Dr. Strangelove: Or How I Learned to Stop Worrying and Love
Effect Size
I like that title better.
I’ve been intrigued by the concept of effect size for
several years. I am not a quantitative
person, but I’m curious. I try to keep an open mind, but I still can’t shake a
lack of faith in numbers. I try to
believe, and sometimes a good quantitative person can move me in their
direction just a bit, but I’m still a qualitative guy at heart.
Two weeks ago, our school division hosted its annual “Making
Connections” conference and Dr. Matt Haas, assistant Superintendent offered a
session titled “You Can Calculate Effect Size.”
The fact that many teachers lack basic literacy in research and
statistical methods is a detriment to our profession. First, we fail to apply the results of research
in the classroom and second, we fail to adequately participate in the
conversations around educational research that drives decisions in our
divisions, states, and nation.
In a perfect world, education research would be carefully
vetted and practitioners could refer to current research from time to time in
order to refine their skills. In the
world as it is, research on education is often agenda-driven and practitioners
too often fall prey to ideas that merely sound good. (Anyone still encouraging
students to discover their Learning Styles?)
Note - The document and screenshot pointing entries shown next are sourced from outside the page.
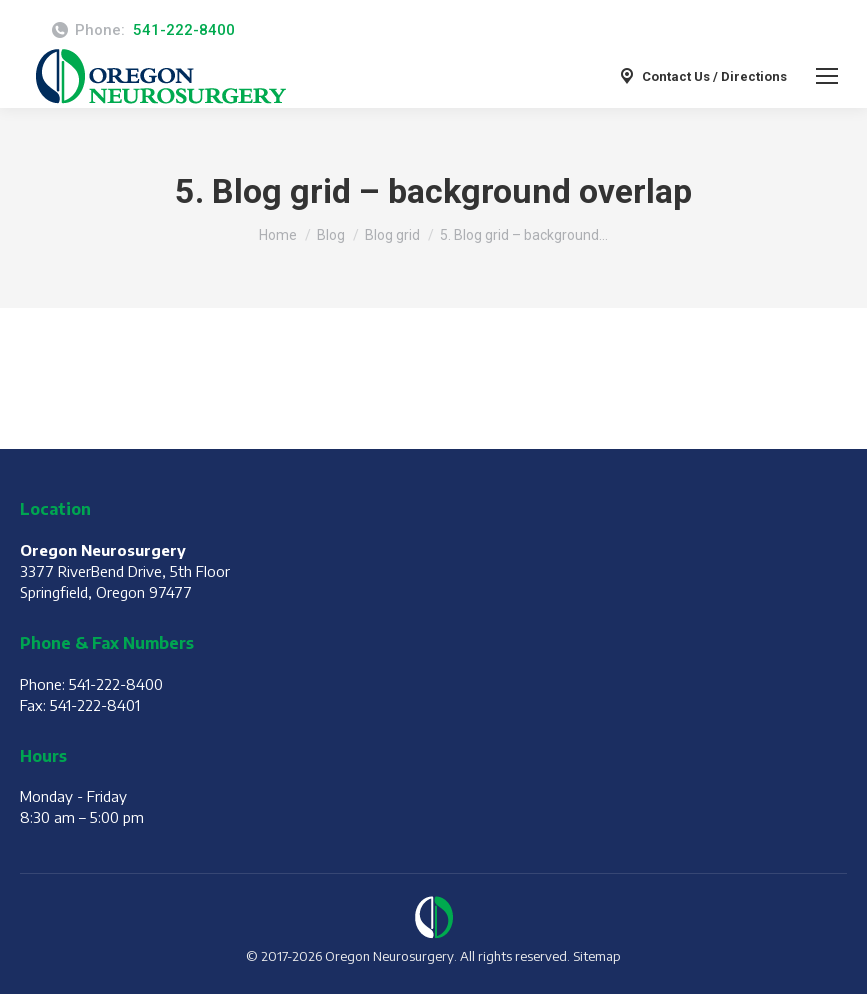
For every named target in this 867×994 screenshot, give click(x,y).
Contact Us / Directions (702, 76)
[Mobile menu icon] (827, 76)
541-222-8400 (184, 30)
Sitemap (597, 956)
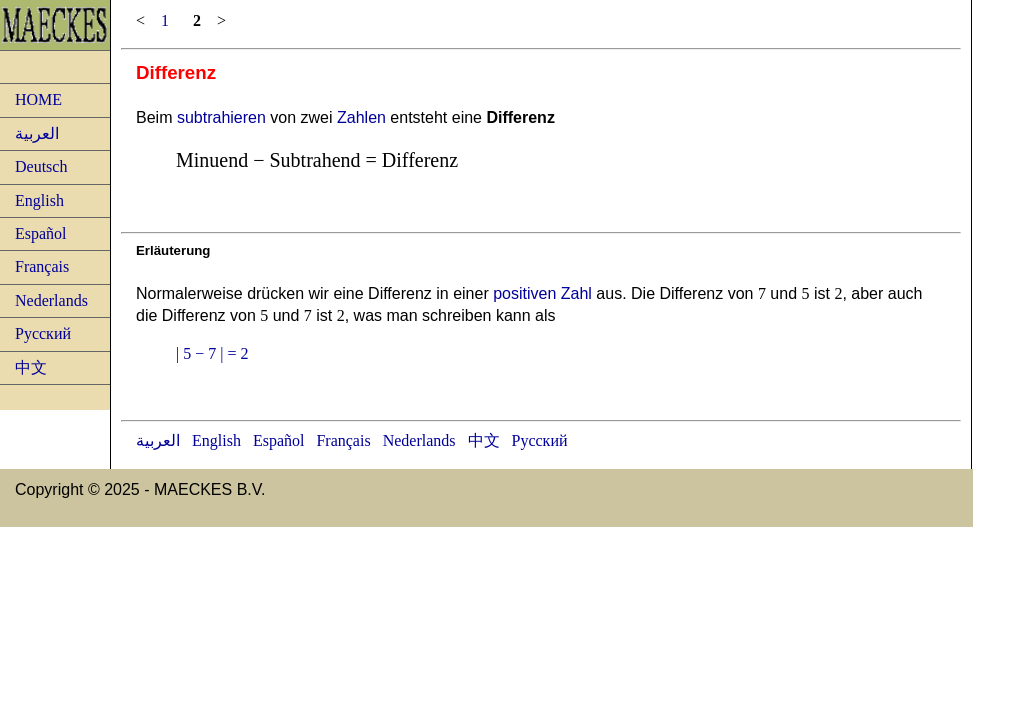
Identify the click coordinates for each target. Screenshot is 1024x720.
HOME (38, 99)
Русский (43, 333)
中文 (31, 367)
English (39, 200)
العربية (37, 133)
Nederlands (51, 300)
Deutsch (41, 166)
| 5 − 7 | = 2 (212, 353)
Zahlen (361, 117)
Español (41, 233)
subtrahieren (221, 117)
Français (42, 266)
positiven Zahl (542, 293)
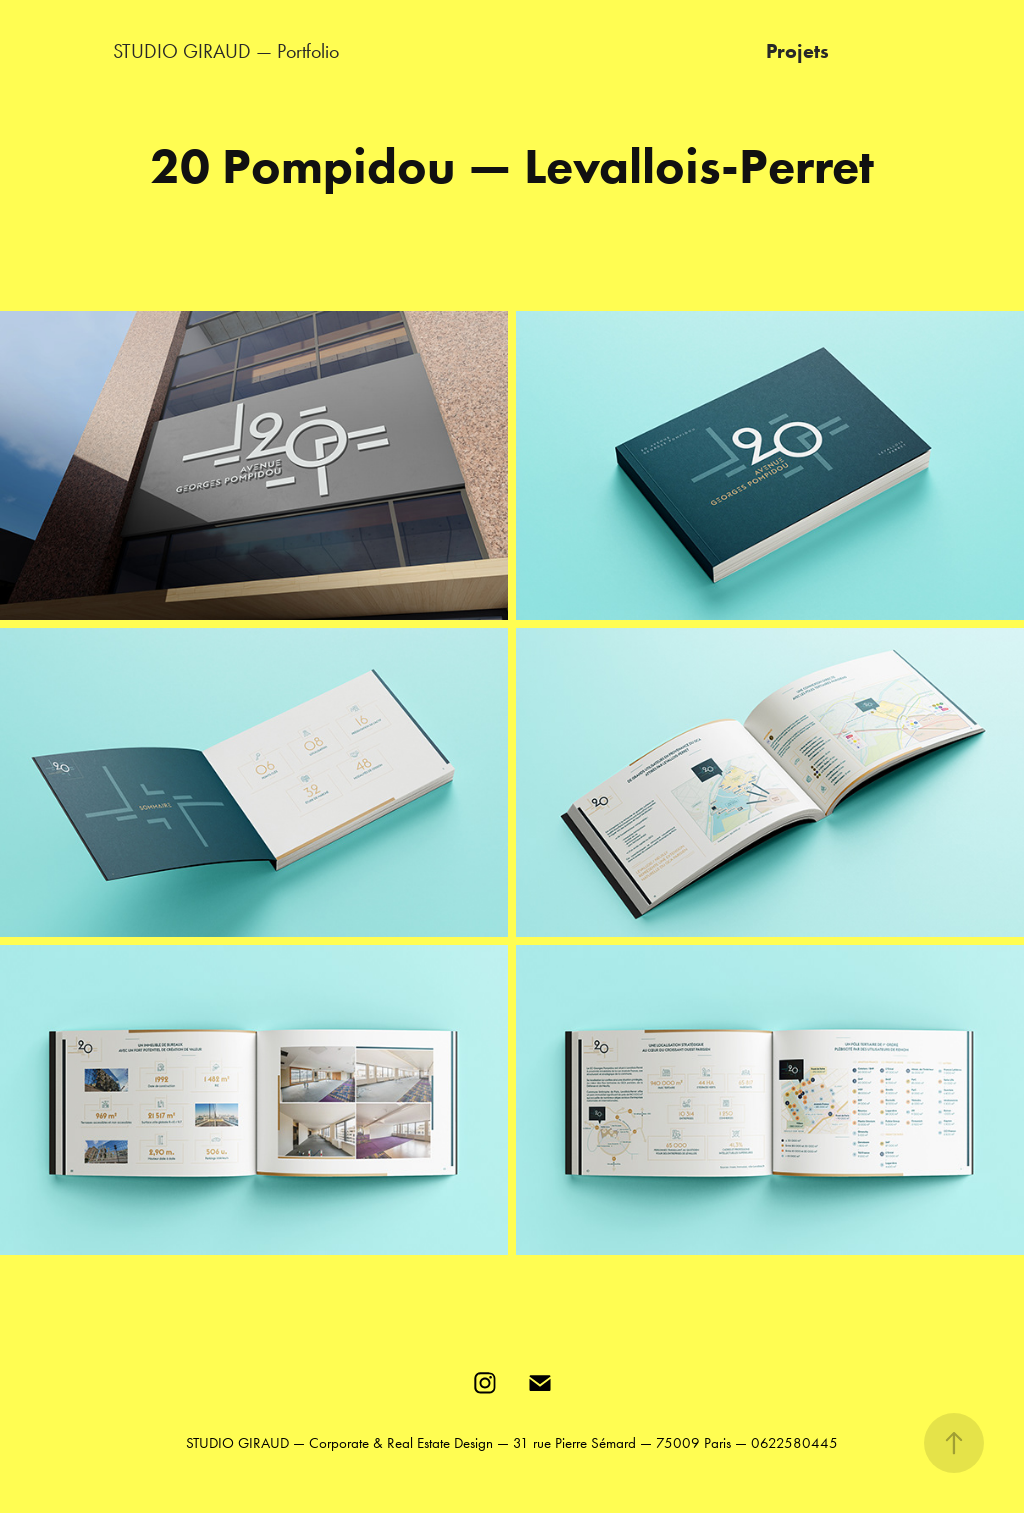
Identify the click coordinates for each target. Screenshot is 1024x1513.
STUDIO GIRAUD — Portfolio (226, 51)
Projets (797, 51)
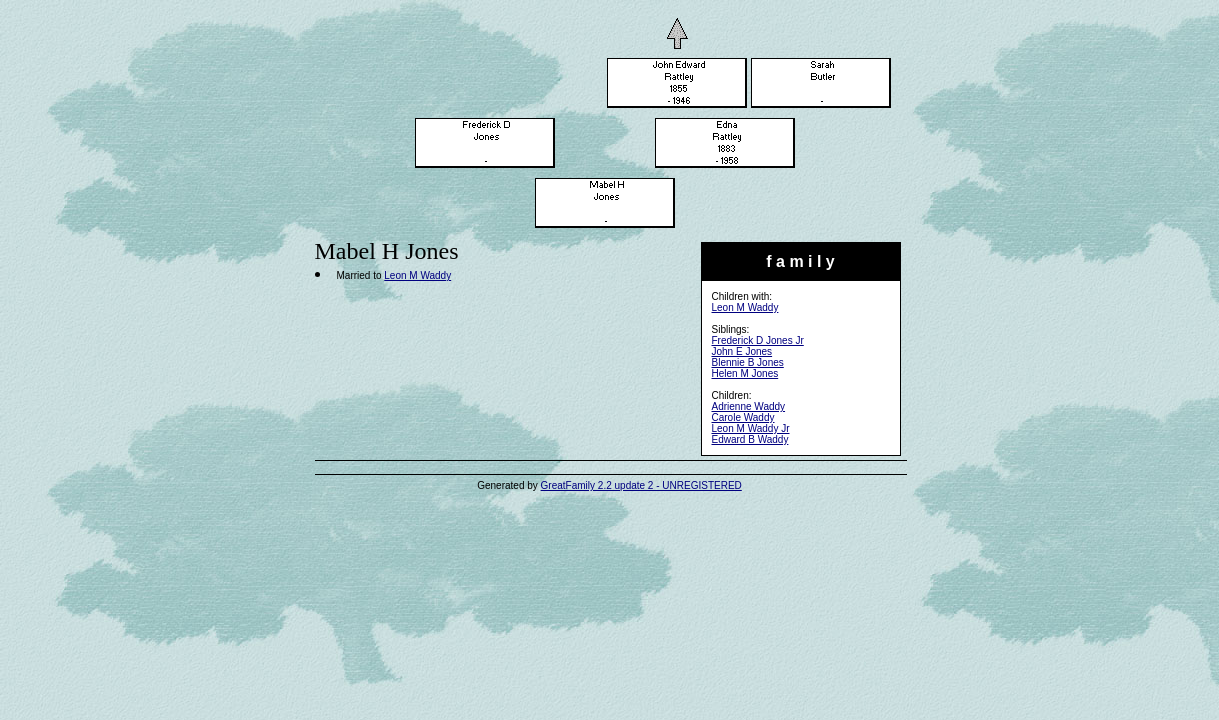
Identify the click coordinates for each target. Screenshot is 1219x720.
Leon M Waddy (745, 307)
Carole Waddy (743, 417)
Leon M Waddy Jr (751, 428)
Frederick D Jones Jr (758, 340)
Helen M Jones (745, 373)
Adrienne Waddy (749, 406)
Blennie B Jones (748, 362)
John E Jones (742, 351)
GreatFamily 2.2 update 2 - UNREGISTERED (641, 485)
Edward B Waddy (750, 439)
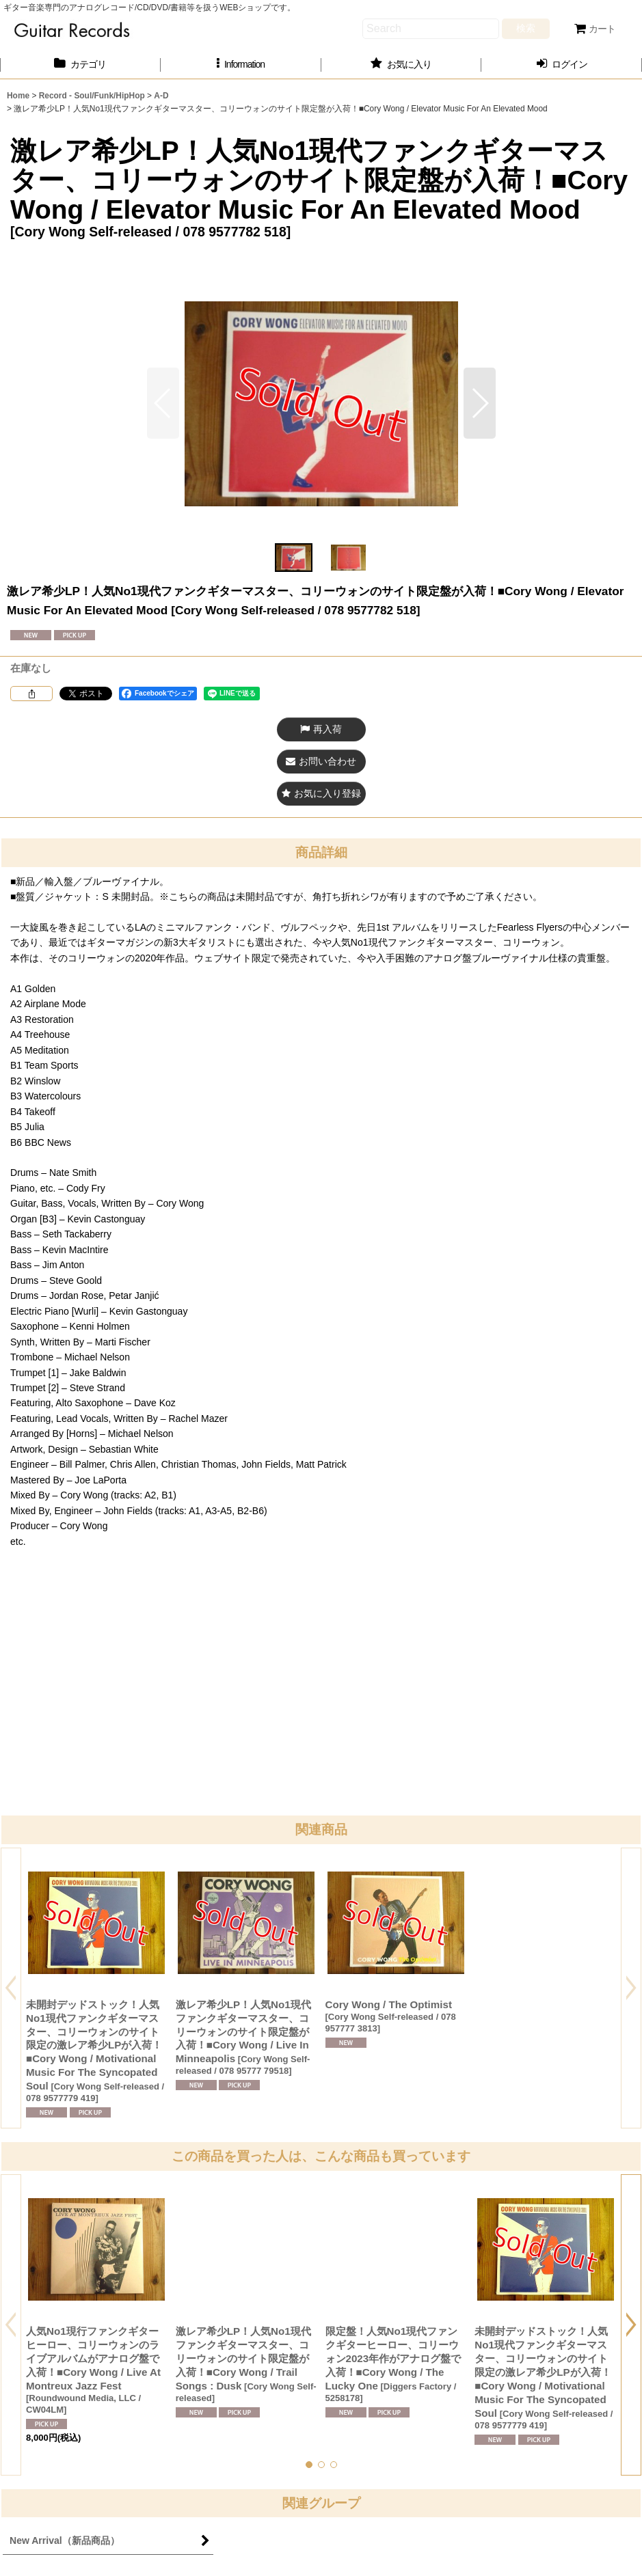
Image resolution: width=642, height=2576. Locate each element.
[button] (241, 65)
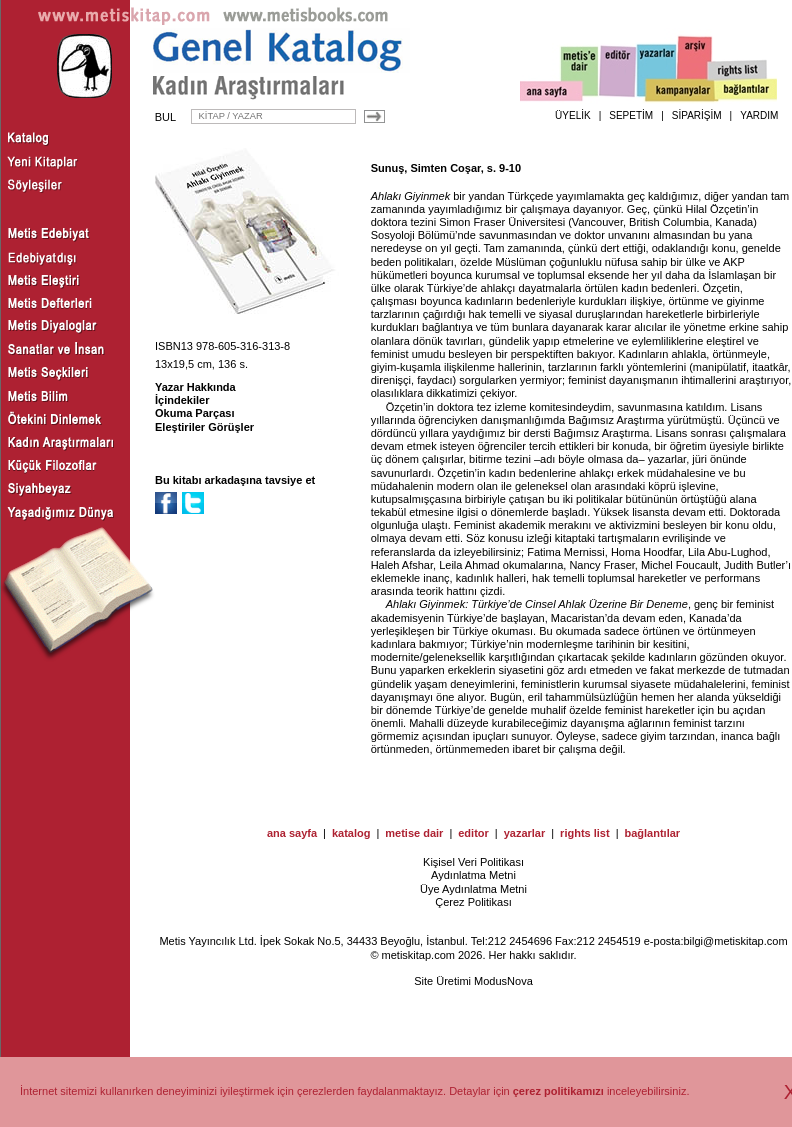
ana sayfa (292, 833)
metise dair (414, 833)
In the world of the classroom, it would do teachers well to
understand at least a little of the methods and language that researchers are
using to influence the national conversation on education. Influence that affects universally, such as
the movement to use value-added measurements to teacher evaluations. And,
influence that affects the classroom in the form of instructional methods
teachers are expected to use.
In the absence of any “authoritative body” to filter and
condense the growing body of educational research into something productive for
American education, teachers need to develop a better understanding for
themselves of how to interpret research.
Ready for your first lesson.
Effect Size= “Mean of Data Set Two minus Mean of Data Set
One divided by Standard Deviation of Data Set One.”
If you give a pre-test and a post-test, data set one is the
pre-test. Data set two is the post-test.
Sometime between pre-test and post-test you “apply a treatment.” In the case of
education, an instructional strategy.
The effect size measures how much difference the treatment made.
If like me, you’re not a number/stats person it’s easy to
stop here and pretend that it’s too confusing to waste your time on. This is too important for that, if you didn’t
get it read it again. An effect size
should tell you how much an instructional strategy facilitated or inhibited
student growth. Yes growth (or
value-added if you’d rather.)
Take this tool for what it’s worth. It’s the primary tool used by researchers
such as Marzano and other education “meta-analysts” to determine instructional
methods that work, the techniques have the greatest effect size on student
achievement.
Still, the greatest power in using effect size is
informative, not prescriptive. For example, Marzano’s well-known book
“Classroom Instruction that Works” presents strategies that have proven,
through meta-analysis, to have a higher than average effect size on student
learning. He does not imply (and even
directly states otherwise) that a given strategy WILL work on every student in
every situation.
That's likely the greatest flaw with this type of research. What should be informative for our educational practices becomes prescriptive through policies and evaluative methods. I imagine that across the country, more than a few
teachers have been evaluated on consistently applying the “strategies that
work” without regard to immediate evidence of whether the strategies are
working or not, leaving them skeptical and critical of the entire body of work
that attempts to isolate the most effective classroom strategies.
This is why all of us, from classroom teachers to
legislators enacting policy, should have a better understanding of educational
research.
you should talk about this a lot more, please.